Zeitgeist é um termo alemão, cuja tradução pode ser “espírito da época, espírito do tempo ou sinal dos tempos”. O Zeitgeist significa, portanto, as características genéricas de um determinado período de tempo, que são expressadas pelas manifestações intelectuais e culturais do mundo, numa certa época.
O termo foi cunhado por filósofos alemães muito tempo atrás, lá pelo século 18, como tradução de Genius Saeculli (do Latim: Espírito guardião do século). Séculos depois, o termo foi resgatado e entrou em moda, sendo tema de filme, livros e estudos.
O que me faz resgatar essa expressão e usá-la como tema deste artigo é a observação da busca desesperada de colegas do mercado de marketing e comunicação em tentar identificar e decodificar os sinais marcantes desses nossos tempos.
Mais de 1.300 brasileiros estiveram (ou ainda estão) em Austin, Texas, EUA, para acompanhar mais uma edição do SXSW (South by Southwest). A presença brasileira vem crescendo no evento. No ano passado, foram mais de 1.200 (o dobro dos presentes ano anterior).
Este ano, curiosamente, o Brasil disputa, com os alemães e os japoneses, a posição de maior delegação estrangeira do SXSW. Ainda não estive por lá, mas acompanho atentamente o relato dos que já participaram. De uma maneira geral, o que se percebe é um mix de deslumbramento e frustração. Em dez dias de evento acontecem mais de 6 mil “coisas” em Austin. De palestras a mostras, de shows a workshops, a busca pelo que há de mais relevante no festival é inglória.
Teve gente que voltou de lá muito frustrado por não conseguir observar um conjunto de manifestações minimamente organizado para gerar insights produtivos. “É um monte de coisa, que você esbarra por todos os lados, explicitando uma ausência de curadoria mais apurada”, me disse um desses marinheiros de primeira viagem por lá.
Mas a questão é: será que, para que possamos captar o “espírito do tempo”, não é necessário esse caos mesmo? Uma curadoria mais severa, por mais que fosse feita por um time liberal, descondicionado e competente, talvez estabelecesse um filtro que refletiria a visão de um tempo sob a ótica de alguns, não de todos.
Esse é o problema das filter bubbles, bolhas geradas por algoritmos que insistem em agrupar pessoas por interesses previamente identificados.
Como vamos conseguir visibilidade do novo, do inusitado, do diferente do meu universo, se existem mecanismos empenhados em “esconder” essas manifestações de nós?
Tem muita gente tirando conclusões precipitadas pela mera observação do “seu” universo, ignorando outros “mundos”, talvez mais relevantes e significativos.
Eu me lembro do tempo em que fui sócio de agência e me deparava com clientes que insistiam em ver refletido o “seu” mundo em campanhas dirigidas a um público pertencente a um ambiente totalmente diferente.
Houve uma situação em que a minha agência estava propondo uma degustação de bebida em restaurantes, na hora do aperitivo do almoço de fim de semana, entre 12h e 13h.
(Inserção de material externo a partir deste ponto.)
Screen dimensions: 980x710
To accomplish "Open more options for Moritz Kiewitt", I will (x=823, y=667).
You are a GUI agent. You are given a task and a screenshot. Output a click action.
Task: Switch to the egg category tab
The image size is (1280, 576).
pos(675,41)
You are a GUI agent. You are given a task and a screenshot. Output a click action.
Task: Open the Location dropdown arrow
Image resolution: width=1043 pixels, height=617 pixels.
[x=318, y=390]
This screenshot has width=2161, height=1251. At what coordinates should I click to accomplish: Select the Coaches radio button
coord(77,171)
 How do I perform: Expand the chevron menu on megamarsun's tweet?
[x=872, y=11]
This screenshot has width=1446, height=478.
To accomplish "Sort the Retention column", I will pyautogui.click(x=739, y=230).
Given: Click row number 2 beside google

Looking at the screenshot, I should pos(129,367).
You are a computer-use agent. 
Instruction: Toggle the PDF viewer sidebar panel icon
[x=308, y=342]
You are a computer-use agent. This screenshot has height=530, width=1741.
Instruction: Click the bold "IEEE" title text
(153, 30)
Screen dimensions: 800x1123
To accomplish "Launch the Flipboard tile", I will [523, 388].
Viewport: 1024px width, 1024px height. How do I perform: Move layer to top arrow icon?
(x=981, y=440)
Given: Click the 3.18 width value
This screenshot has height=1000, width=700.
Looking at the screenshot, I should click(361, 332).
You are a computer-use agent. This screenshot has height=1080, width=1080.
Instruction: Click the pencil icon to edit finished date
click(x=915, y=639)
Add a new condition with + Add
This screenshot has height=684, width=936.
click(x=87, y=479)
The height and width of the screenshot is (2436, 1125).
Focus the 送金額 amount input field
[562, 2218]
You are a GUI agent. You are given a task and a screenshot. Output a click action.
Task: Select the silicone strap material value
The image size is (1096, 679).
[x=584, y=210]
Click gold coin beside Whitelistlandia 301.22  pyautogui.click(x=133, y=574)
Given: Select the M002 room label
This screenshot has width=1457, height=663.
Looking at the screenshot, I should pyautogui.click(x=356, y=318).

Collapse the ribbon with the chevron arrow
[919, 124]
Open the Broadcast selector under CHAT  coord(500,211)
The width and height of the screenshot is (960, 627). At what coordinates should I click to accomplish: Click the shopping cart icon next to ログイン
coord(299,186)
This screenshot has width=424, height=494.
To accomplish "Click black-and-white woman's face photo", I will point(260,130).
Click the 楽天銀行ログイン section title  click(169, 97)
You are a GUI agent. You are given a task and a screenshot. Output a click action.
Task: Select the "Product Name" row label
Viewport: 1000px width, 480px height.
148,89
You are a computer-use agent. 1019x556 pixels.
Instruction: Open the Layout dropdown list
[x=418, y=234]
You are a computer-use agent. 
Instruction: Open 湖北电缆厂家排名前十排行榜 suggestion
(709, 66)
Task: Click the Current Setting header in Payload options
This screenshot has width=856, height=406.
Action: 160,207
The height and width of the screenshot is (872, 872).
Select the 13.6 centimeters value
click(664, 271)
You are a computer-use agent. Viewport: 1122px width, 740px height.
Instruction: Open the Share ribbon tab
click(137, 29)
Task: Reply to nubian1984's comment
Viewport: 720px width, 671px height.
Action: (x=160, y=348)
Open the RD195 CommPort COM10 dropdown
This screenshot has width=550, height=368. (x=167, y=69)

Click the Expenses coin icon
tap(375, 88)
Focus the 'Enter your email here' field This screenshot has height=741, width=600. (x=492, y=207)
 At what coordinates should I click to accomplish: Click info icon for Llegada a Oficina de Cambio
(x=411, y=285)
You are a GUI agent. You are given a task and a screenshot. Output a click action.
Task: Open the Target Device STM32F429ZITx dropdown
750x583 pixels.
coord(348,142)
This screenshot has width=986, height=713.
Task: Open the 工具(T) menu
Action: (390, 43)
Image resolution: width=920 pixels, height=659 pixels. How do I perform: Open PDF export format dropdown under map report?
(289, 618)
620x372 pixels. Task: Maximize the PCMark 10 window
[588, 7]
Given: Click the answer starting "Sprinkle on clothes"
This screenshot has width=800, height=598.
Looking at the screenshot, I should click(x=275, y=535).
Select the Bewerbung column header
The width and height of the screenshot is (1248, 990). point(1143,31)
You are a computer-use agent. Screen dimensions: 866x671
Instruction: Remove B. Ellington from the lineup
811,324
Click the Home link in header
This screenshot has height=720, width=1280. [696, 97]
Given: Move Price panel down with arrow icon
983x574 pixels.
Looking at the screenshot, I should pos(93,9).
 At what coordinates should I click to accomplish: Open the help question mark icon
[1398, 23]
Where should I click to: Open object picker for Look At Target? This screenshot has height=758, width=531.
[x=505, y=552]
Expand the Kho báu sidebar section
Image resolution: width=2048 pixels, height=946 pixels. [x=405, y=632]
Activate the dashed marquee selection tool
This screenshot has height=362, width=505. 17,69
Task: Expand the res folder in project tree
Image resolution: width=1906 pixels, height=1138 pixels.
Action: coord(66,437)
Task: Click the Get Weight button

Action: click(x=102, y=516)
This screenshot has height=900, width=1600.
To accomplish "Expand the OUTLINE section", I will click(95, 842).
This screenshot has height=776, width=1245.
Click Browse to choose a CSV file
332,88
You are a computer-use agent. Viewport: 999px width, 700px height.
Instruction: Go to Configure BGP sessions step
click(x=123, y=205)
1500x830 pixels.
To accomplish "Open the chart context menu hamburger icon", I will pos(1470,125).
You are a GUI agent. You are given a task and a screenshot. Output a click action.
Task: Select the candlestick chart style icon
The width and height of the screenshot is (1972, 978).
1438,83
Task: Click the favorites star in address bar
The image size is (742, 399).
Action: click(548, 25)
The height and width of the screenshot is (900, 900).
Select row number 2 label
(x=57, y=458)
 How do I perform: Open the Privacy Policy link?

A resposta do cliente: “Mas essa hora está todo mundo jogando golfe!”. Pois é… para ele essa era uma verdade absoluta.
Temos de lidar com o paradoxo dos nossos tempos: por um lado, temos condições de vislumbrar um conjunto amplo de manifestações artísticas e culturais por intermédio das redes sociais, o que poderia facilitar a percepção do Zeitgeist da sociedade contemporânea.
Por outro lado, porém, os filtros dessas mesmas redes sociais insistem em só nos entregar mais do mesmo, daquele nosso mundinho preso numa bolha, nos privando de manifestações disruptivas, que afrontem nossos preceitos e valores preestabelecidos.
E o pior é que a identificação assertiva do nosso Zeitgeist é condição básica para a criação de conceitos e caminhos de comunicação que façam sentido para nossos públicos-alvo. Que coisa difícil, não?